Science news is full of ‘no duh’ announcements, often confirming what seems like common sense.
But since furthering our understanding in any given field comes by way of empirical evidence, these seemingly predictable results can often lead to more groundbreaking ones.
A recent example is research from the University of British Columbia that sheds further light on when and how we gamble. The study by Michael M. Barrus and Catharine A. Winstanley observed how lab rats interacted with a proverbial ‘rat slot machine’ under a variety of different circumstances.
While the study’s results might have confirmed what many already suspected, the degree to which it did should make us aware how seemingly little details can impact our gambling behavior in big ways.
Introducing The Iowa Gambling Task
Barrus and Winstanley’s study was built upon the famous Iowa Gambling Task experiment. Conducted in 1994 by researchers at the University of Iowa, the landmark study presented participants with four decks of cards on a computer screen.
In the test players had the freedom to choose which deck they wanted to receive a card from next, however some decks were stacked with cards that would reward a player with virtual money while others were loaded with ones that penalized them, taking said money away.
With the goal being to win as much money as possible, most participants figured out which were the high and low risk decks after 40-50 draws. However, participants with orbitofrontal cortex and prefrontal cortex dysfunction did not experience the same stress levels other players did when drawing a harmful card, instead showing behavior that favored big immediate gains even when the potential risk was also large.
The BC Rat Casino
Using a similar methodology, the University of British Columbia study gave the 32 rats in their experiment four different ‘options’ to choose from, triggered when a rat poked their nose in one of five different holes.
A poke in four of the holes would release an assigned number of sugar pellets (1-4) in a nearby food tray. Depending on which options the rat triggered, a corresponding ‘time out’ would then take place, ranging from just five seconds for the one-pellet hole to 40 seconds for the four-pellet hole.
This simulated the pull of high risk, short-term gratification versus low-risk, long-term gratification, as during the 30 minute session the two-pellet hole (with a timeout of 10 seconds) had a maximum potential yield of 411 pellets versus just 99 pellets for the four-pellet, 40-second timeout hole.
In the first of two sessions for each rat, the animals learned quickly which holes to avoid for optimal payout amount and timeout time. But when researchers added flashing lights and sounds–the higher the pellet payout, the more intense–the rats’ behavior changed dramatically.
Thanks to these audial and visual cues, the rats chose the more disadvantageous options more frequently.

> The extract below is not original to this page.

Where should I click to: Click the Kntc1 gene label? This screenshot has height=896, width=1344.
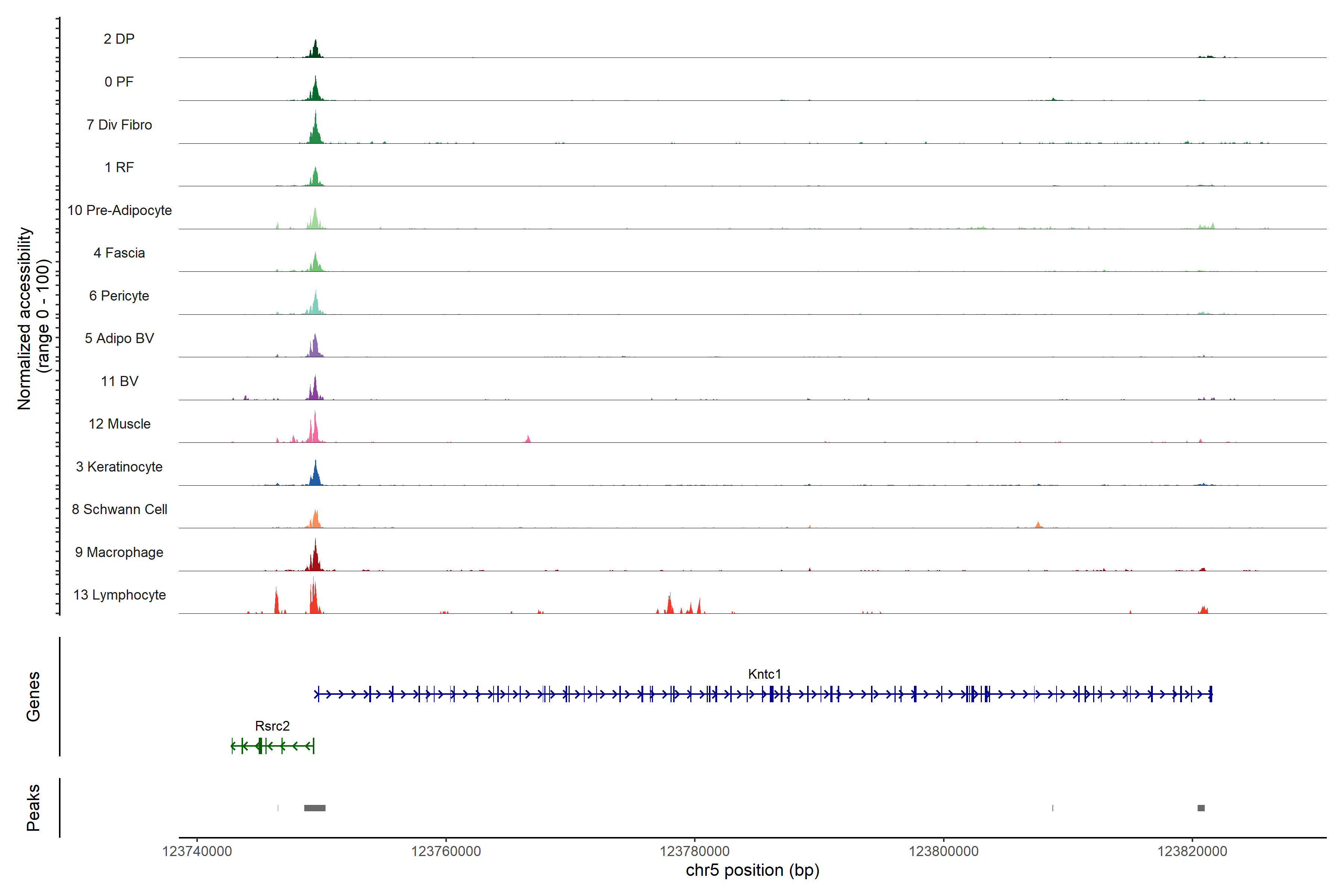click(x=764, y=674)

This backs what many have suspected about one of casinos’ oldest tricks–flashing lights and sounds attached to winning results keep players playing longer and in riskier ways.

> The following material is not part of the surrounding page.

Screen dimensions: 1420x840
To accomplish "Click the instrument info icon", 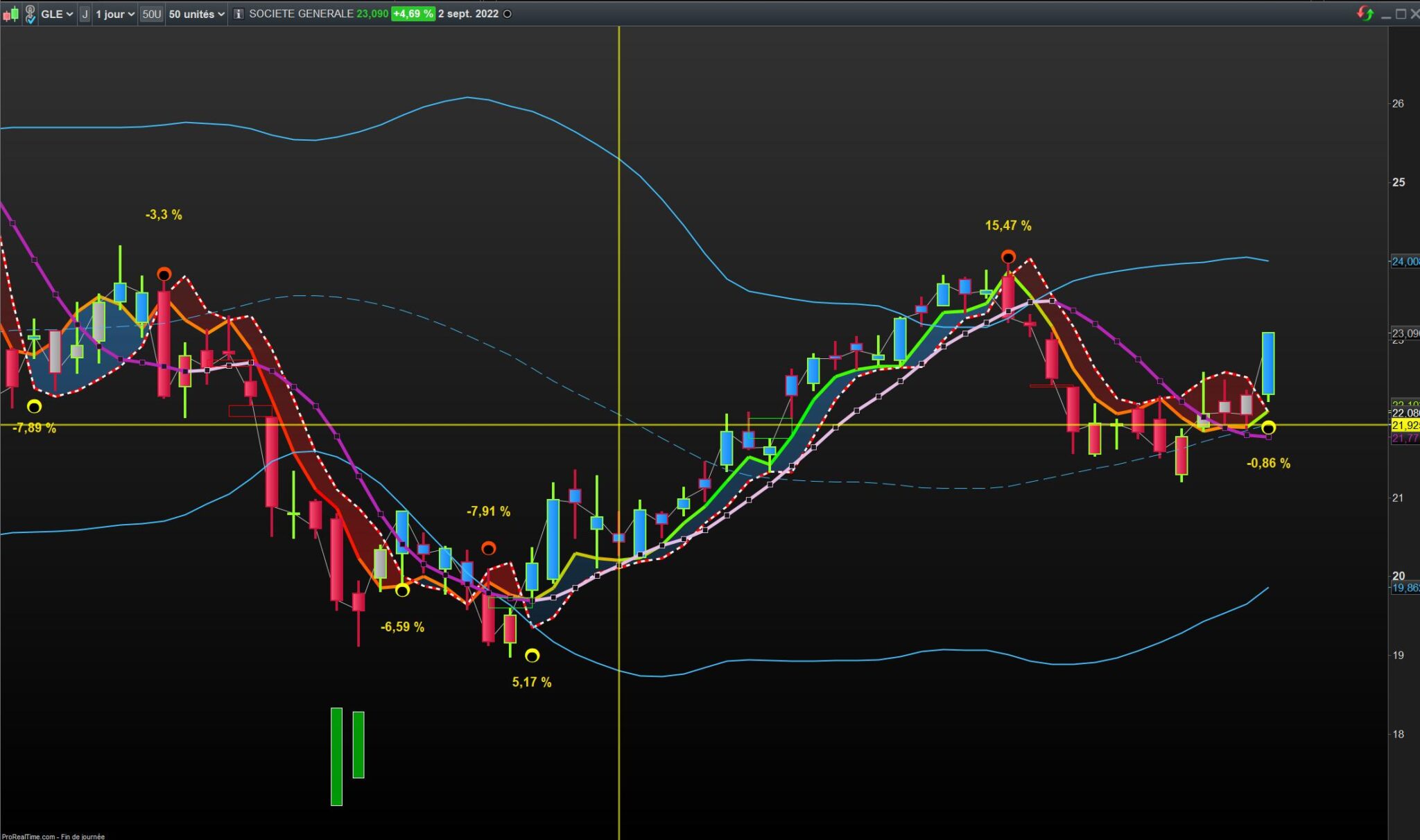I will [239, 14].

The Effect of Amphetamine and Dopamine Blockers
The researchers then repeated this experiment, this time injecting the rats with either an amphetamine or one of five different dopamine blockers. Dopamine of course is a ‘feel-good’ chemical released in our brain when we participate in a rewarding behavior, be it eating delicious food, playing video games, having sex, or gambling.

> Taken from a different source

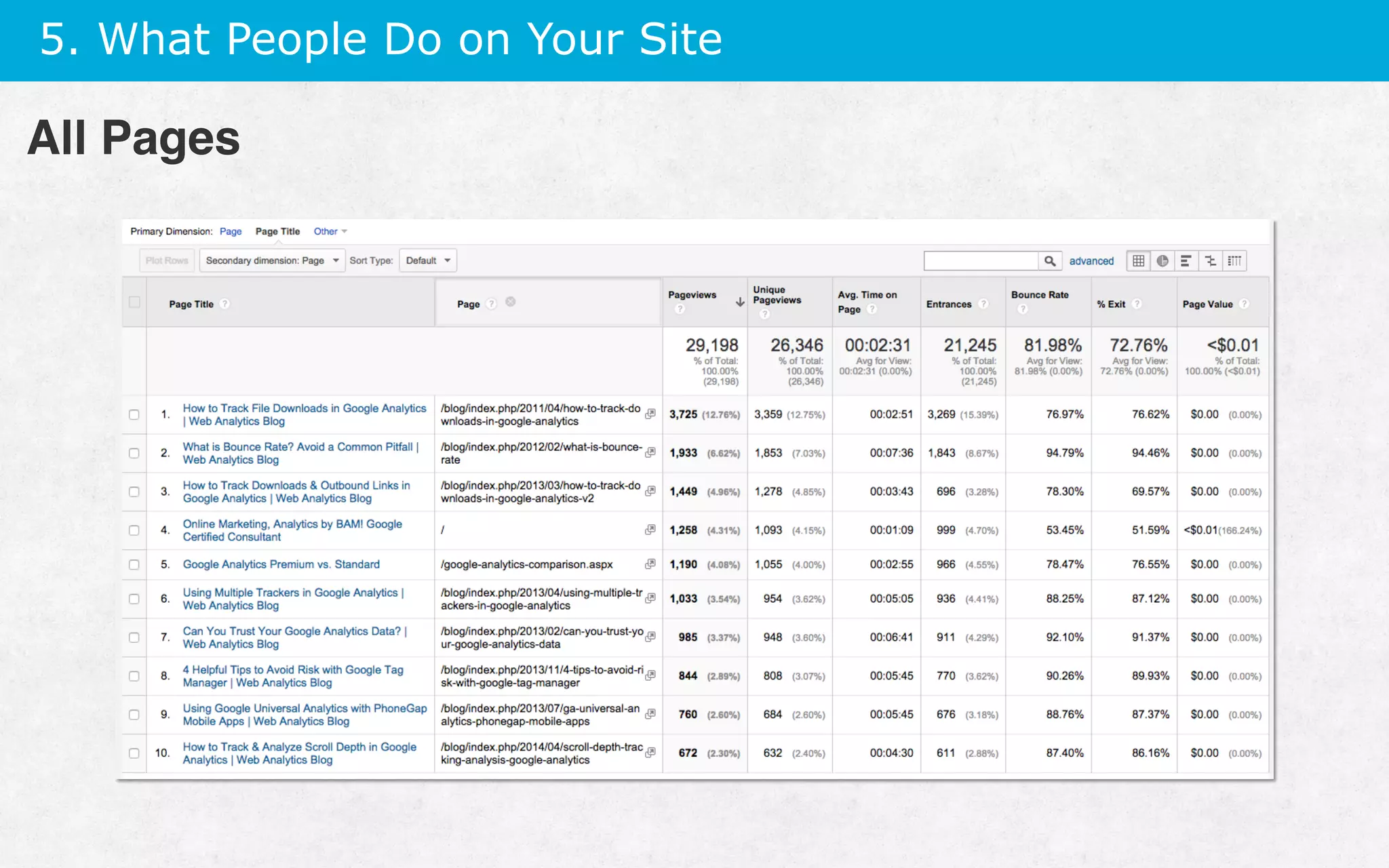This screenshot has height=868, width=1389.
Task: Open external link icon for bounce-rate page
Action: (x=650, y=452)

The rats amped up on amphetamine didn’t react differently in the version of the experiment with the sounds and flashing lights. Although, in the silent version there was a big increase in preference to the option that gave out just one pellet but had the shortest wait time.
The results were much more interesting in the experiment using the dopamine-blockers. In some of the dopamine-blocking concoctions, the rats were much less averse to be influenced by the lights and sounds or engage in riskier behavior. The effects of the dopamine stoppers were solidified when it showed no real effect on the rats in the more version of the experiment.
Using the Rats (And Results) For Good
To the lay observer, that flashing lights and stimulating noises increase risky gambling behavior might not be news. Winstanley herself even says, “I often feel that scientific models are decades behind the casinos,” and that, “anyone who’s ever designed a casino game or played a gambling game will tell you that of course sound and light cues keep you more engaged, but now we can show it scientifically.”
But being able to show the degree to which A/V cues impacted the rat’s brain could lead to further important breakthroughs about the nature of addiction.
“This brain receptor is also really important to drug addiction, so our findings help support the idea that risky behavior across different vices might have a common biological cause,” says Barrus.
While there would be certain ethical challenges, repeating these same results in humans could potentially impact gambling legislation and the techniques that game designers and casinos can use.
Removing audio and overly-sensational visual cues from slot machines might lead to a dip in participation (and casino profits), it could also be key in reducing the rate of problem gambling in the world.